# Work to complete:
Below are some entries. Copy each line that holds the string "Given".

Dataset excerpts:
#####

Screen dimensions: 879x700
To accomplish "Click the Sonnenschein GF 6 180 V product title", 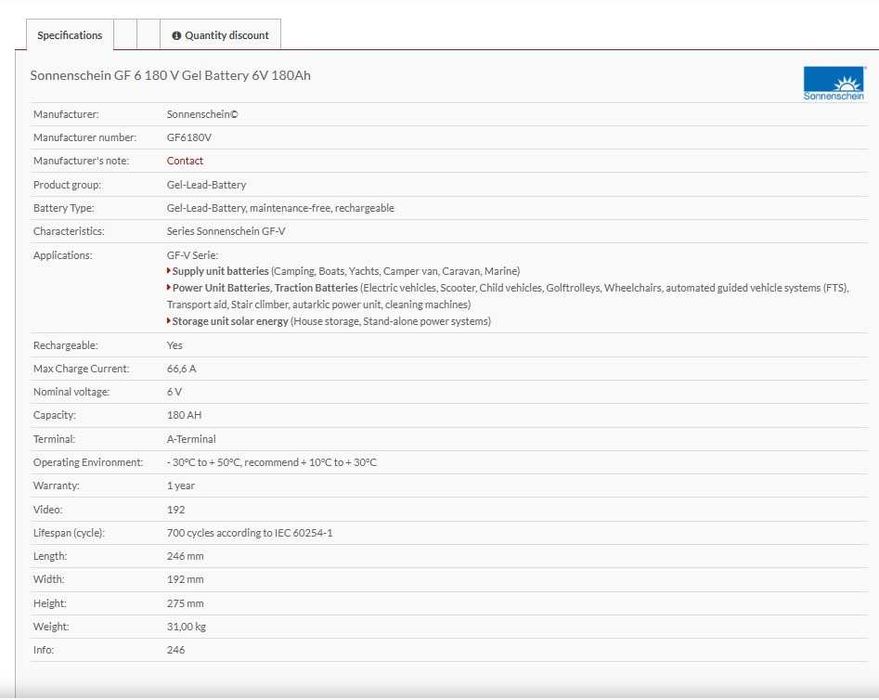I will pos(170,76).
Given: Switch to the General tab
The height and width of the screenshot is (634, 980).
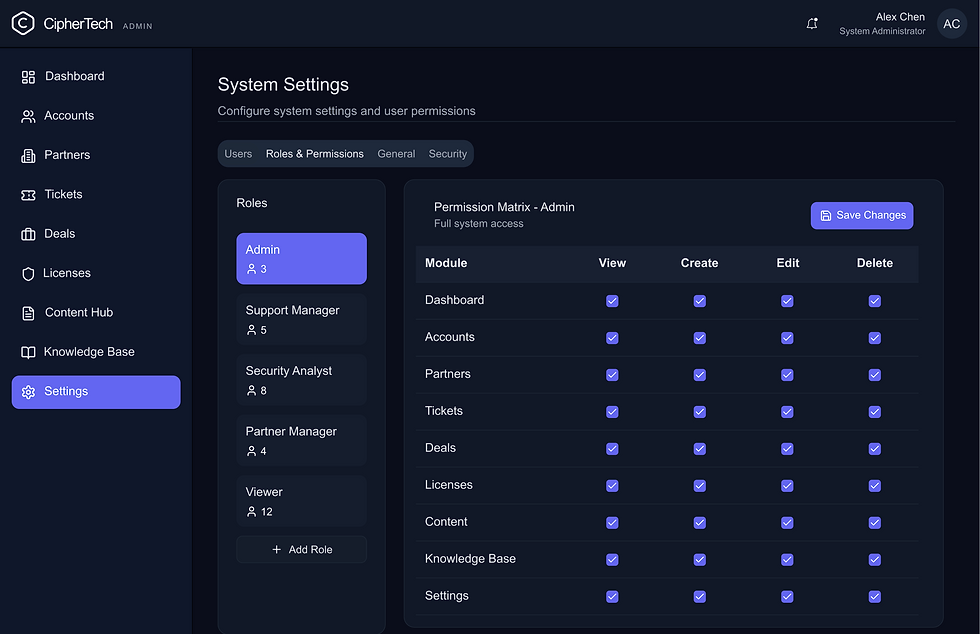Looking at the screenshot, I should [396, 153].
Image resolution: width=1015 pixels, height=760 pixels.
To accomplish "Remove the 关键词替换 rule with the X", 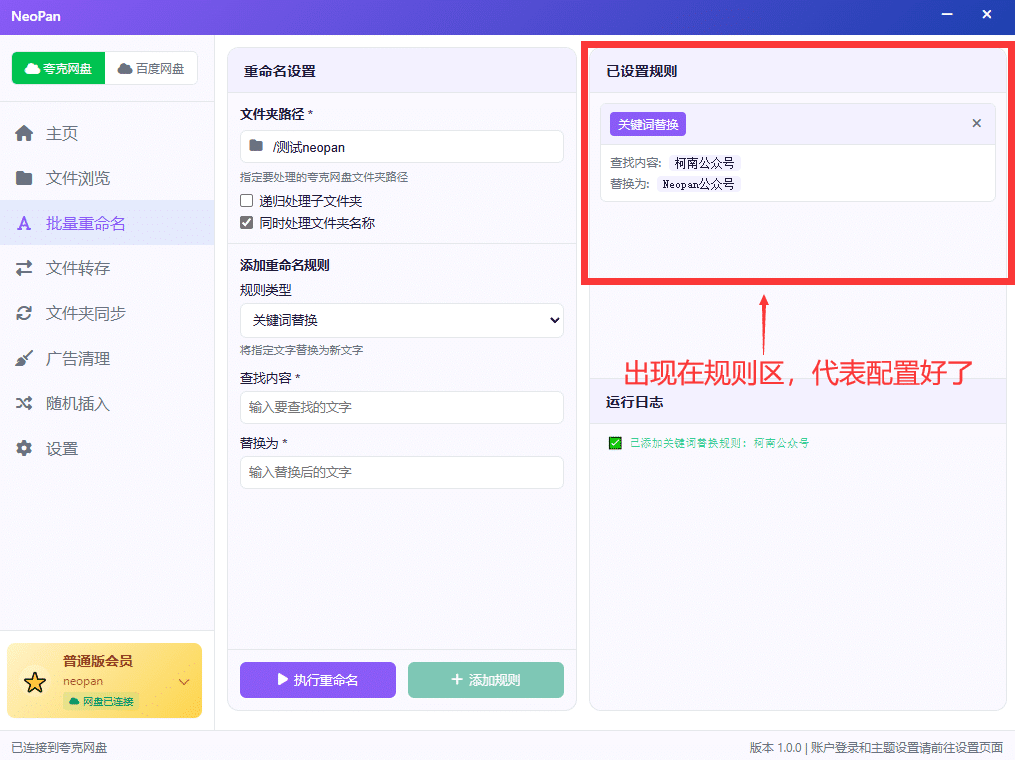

#####

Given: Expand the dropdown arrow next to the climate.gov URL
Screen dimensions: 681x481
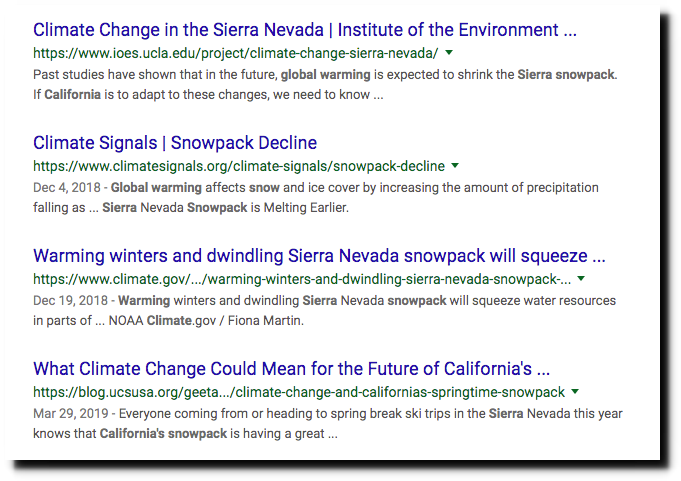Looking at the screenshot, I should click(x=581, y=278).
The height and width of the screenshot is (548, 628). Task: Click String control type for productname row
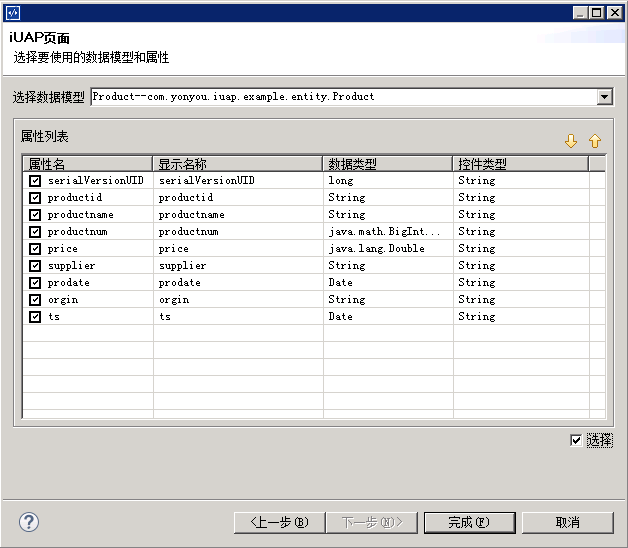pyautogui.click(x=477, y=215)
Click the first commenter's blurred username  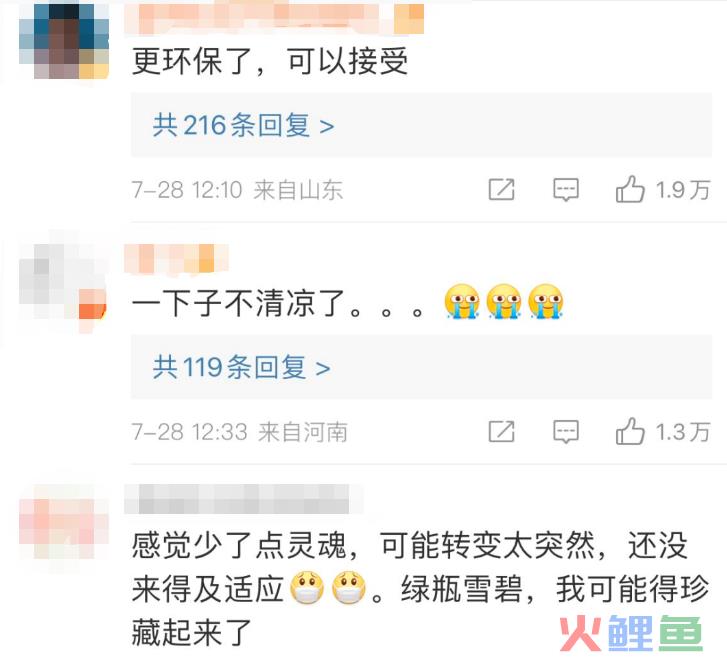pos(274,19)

#####

# Result below:
Given: Switch to the General tab
Given: Expand the dropdown arrow next to the climate.gov URL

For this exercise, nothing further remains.